RECORDS FOR THE EXERCISE:
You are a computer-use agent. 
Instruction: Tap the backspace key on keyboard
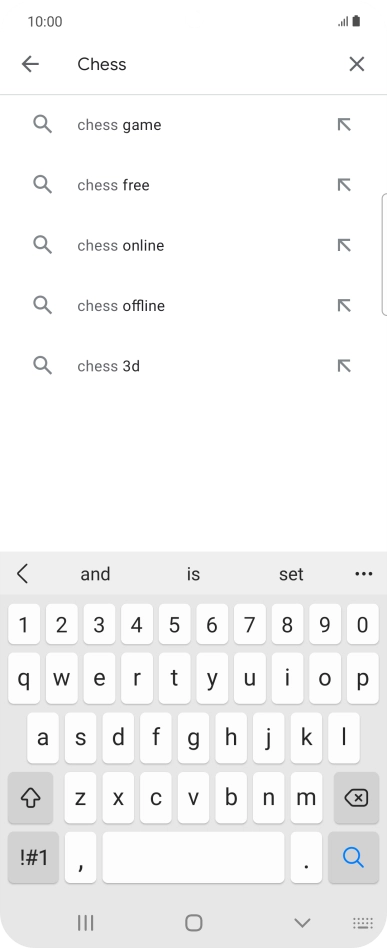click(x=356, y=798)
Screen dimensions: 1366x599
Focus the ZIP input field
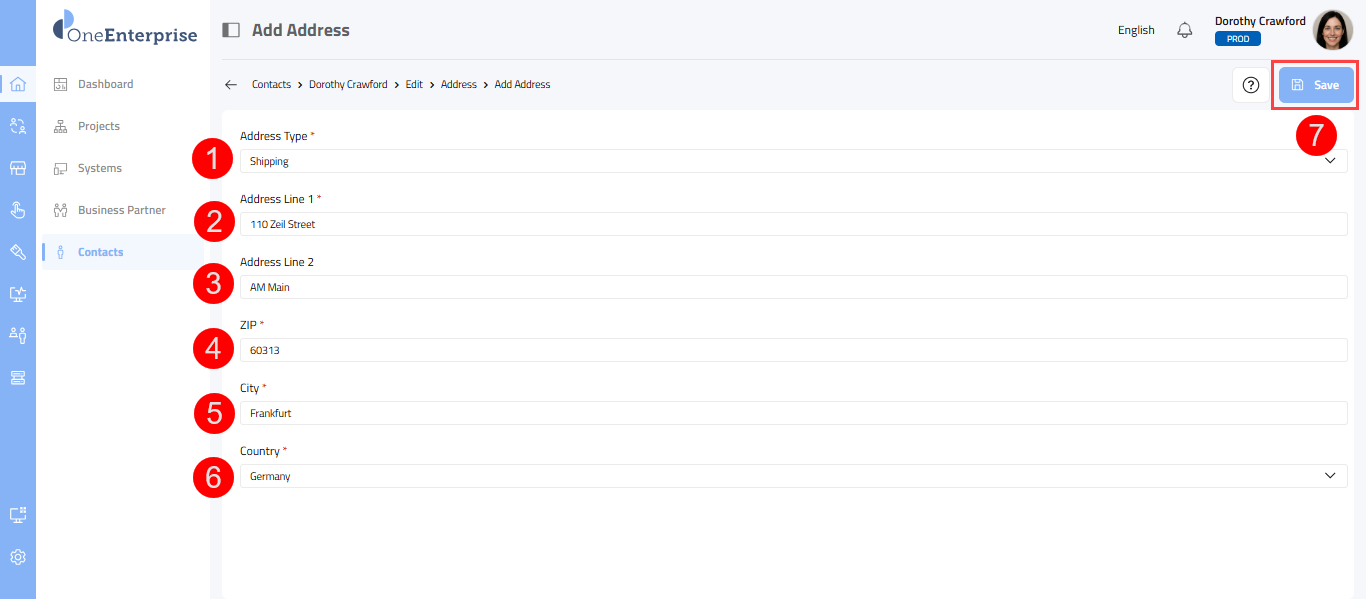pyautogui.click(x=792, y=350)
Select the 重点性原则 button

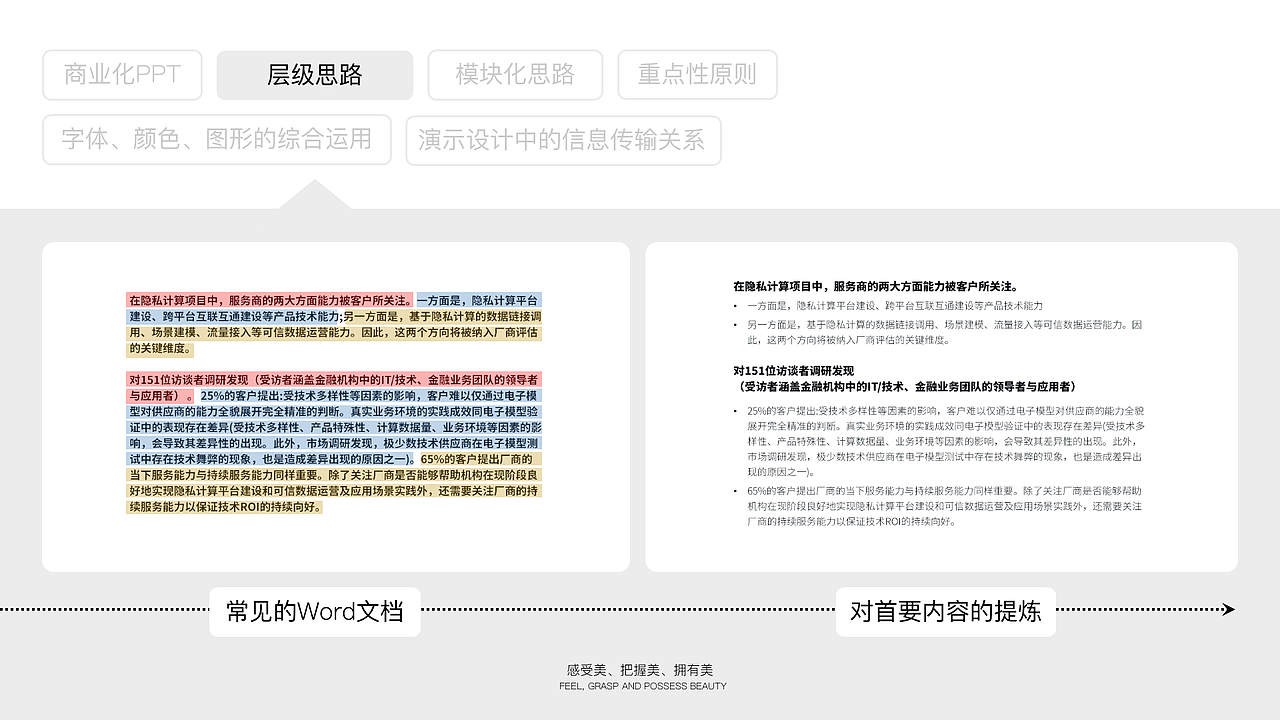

ACTION ITEM:
Without any pictures, reproduce exactly the lines from the line that contains "Focus the ZIP input field" to the end of the entries above, both ends included.

EXPECTED ANSWER:
Focus the ZIP input field
pyautogui.click(x=792, y=350)
Select the 重点性原则 button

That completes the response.